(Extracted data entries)
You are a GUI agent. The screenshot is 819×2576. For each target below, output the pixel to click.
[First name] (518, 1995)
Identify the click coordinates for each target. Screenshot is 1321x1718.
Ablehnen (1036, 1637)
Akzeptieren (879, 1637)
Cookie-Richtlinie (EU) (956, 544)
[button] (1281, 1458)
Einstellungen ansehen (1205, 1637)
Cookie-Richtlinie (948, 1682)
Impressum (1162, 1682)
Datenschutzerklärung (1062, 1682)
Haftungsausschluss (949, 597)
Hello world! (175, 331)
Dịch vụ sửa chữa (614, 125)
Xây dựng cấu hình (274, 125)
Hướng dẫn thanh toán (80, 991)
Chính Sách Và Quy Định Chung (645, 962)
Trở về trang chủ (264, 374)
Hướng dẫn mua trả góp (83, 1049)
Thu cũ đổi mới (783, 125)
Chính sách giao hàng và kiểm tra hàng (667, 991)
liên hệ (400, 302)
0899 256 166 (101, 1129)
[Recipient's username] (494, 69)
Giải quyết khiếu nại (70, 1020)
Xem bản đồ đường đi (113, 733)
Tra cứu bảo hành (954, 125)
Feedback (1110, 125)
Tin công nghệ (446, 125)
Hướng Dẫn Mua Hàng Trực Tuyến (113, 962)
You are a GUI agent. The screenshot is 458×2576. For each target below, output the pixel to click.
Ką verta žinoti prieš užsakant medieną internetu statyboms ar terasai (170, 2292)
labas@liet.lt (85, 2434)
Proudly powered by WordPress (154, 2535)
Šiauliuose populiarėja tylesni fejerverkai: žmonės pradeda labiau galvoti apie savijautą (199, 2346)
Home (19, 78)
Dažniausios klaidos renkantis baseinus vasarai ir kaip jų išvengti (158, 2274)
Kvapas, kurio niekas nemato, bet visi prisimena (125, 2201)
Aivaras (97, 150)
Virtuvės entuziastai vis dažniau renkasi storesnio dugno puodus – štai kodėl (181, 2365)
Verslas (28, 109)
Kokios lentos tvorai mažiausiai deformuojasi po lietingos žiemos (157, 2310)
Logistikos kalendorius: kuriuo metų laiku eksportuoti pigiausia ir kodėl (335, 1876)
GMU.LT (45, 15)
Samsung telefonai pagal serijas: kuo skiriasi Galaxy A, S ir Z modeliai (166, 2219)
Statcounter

# EXERCISE BRIEF
Write out word for word the stretch of entries from the line containing "Tra cứu bảo hành (954, 125)" through the last entry.

# EXERCISE ANSWER
Tra cứu bảo hành (954, 125)
Feedback (1110, 125)
Tin công nghệ (446, 125)
Hướng Dẫn Mua Hàng Trực Tuyến (113, 962)
You are a GUI agent. The screenshot is 458×2576. For each target below, output the pixel to click.
Ką verta žinoti prieš užsakant medieną internetu statyboms ar terasai (170, 2292)
labas@liet.lt (85, 2434)
Proudly powered by WordPress (154, 2535)
Šiauliuose populiarėja tylesni fejerverkai: žmonės pradeda labiau galvoti apie savijautą (199, 2346)
Home (19, 78)
Dažniausios klaidos renkantis baseinus vasarai ir kaip jų išvengti (158, 2274)
Kvapas, kurio niekas nemato, bet visi prisimena (125, 2201)
Aivaras (97, 150)
Virtuvės entuziastai vis dažniau renkasi storesnio dugno puodus – štai kodėl (181, 2365)
Verslas (28, 109)
Kokios lentos tvorai mažiausiai deformuojasi po lietingos žiemos (157, 2310)
Logistikos kalendorius: kuriuo metų laiku eksportuoti pigiausia ir kodėl (335, 1876)
GMU.LT (45, 15)
Samsung telefonai pagal serijas: kuo skiriasi Galaxy A, S ir Z modeliai (166, 2219)
Statcounter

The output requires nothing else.